::: Data provided :::

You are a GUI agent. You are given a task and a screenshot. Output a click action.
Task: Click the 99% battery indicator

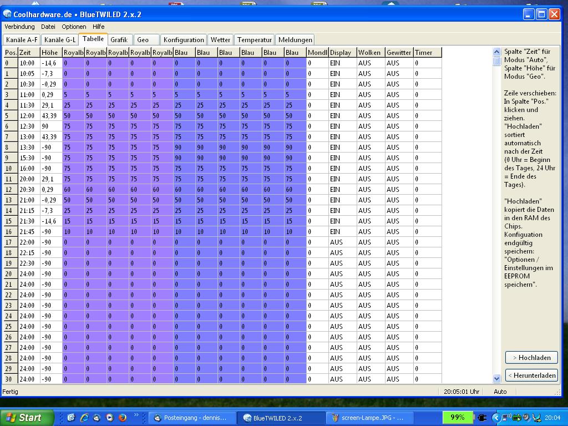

:::
::: Data provided :::

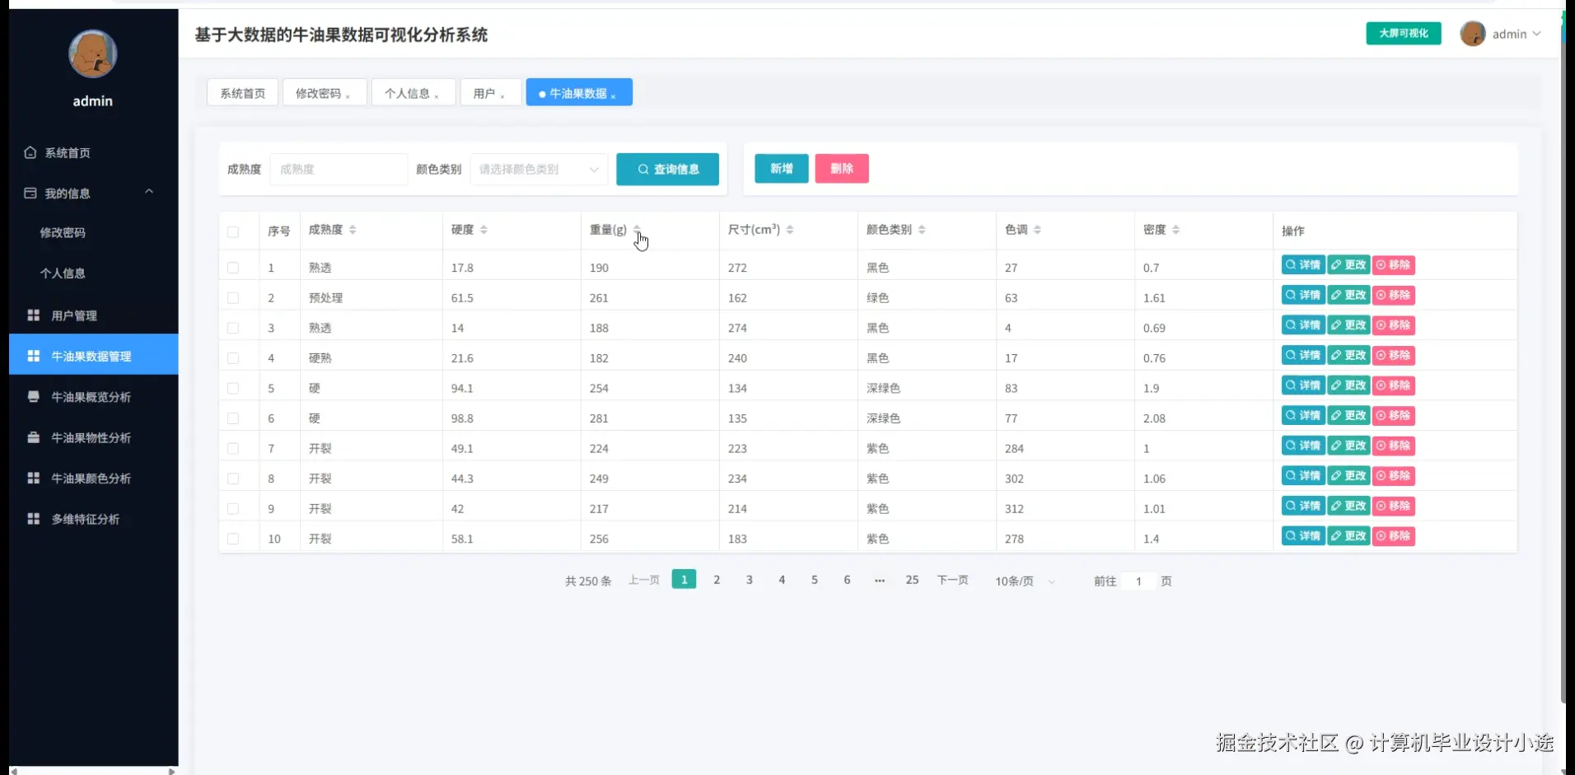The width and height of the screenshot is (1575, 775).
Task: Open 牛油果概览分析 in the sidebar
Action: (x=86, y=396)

:::

Exercise description.
Put the part of the data that opens with the line containing "You are a GUI" and closes with the line containing "Task: Click the 99% battery indicator" into a numbered list, both of those lines included and any blank lines left out.

Completed exercise.
1. You are a GUI agent. You are given a task and a screenshot. Output a click action.
2. Task: Click the 99% battery indicator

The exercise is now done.